● How to complete this task
Begin at the line containing "Avisos (185, 184)" in the records below, end at the line containing "[Follow us on", and retype each line in that span exactly. No other line and no image should appear.
╔══
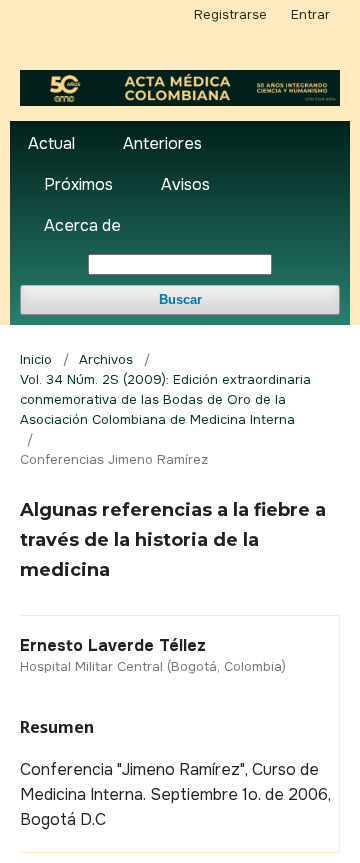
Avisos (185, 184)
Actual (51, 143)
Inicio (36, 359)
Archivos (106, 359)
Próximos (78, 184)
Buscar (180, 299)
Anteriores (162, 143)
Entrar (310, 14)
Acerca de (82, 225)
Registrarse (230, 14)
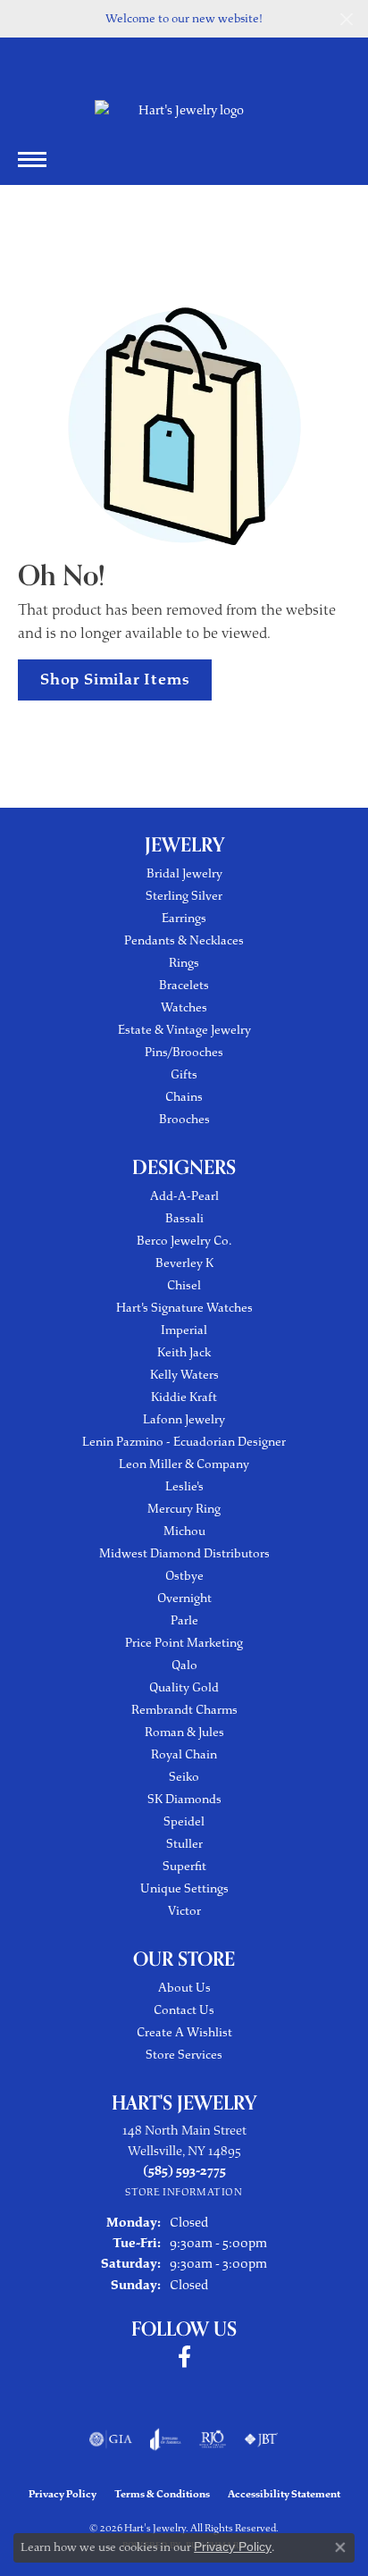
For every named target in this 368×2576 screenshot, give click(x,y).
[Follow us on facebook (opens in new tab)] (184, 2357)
╚══
╔══
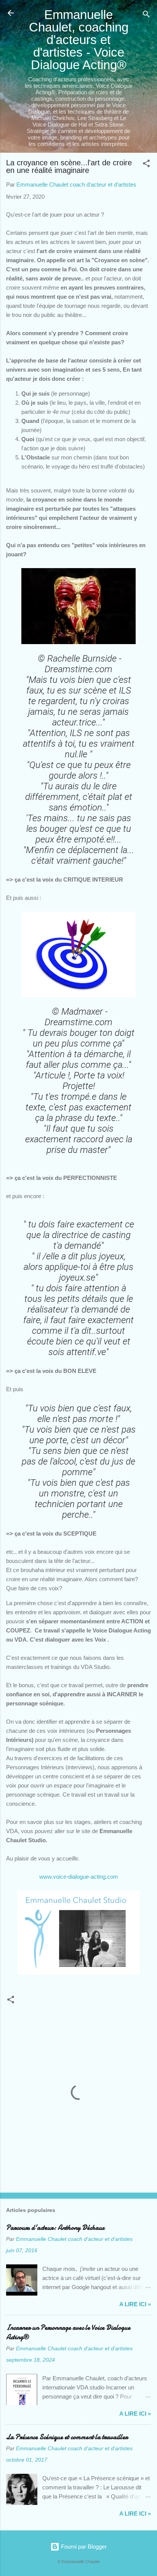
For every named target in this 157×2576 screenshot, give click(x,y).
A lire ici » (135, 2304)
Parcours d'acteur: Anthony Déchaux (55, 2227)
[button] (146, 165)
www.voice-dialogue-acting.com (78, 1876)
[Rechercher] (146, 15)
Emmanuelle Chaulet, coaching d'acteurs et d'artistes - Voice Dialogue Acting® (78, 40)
╚══
● Answer below
Avisos (185, 184)
Actual (51, 143)
Inicio (36, 359)
Archivos (106, 359)
Próximos (78, 184)
Buscar (180, 299)
Anteriores (162, 143)
Entrar (310, 14)
Acerca de (82, 225)
Registrarse (230, 14)
For every named target in this 368×2576 screenshot, give click(x,y).
[Follow us on facebook (opens in new tab)] (184, 2357)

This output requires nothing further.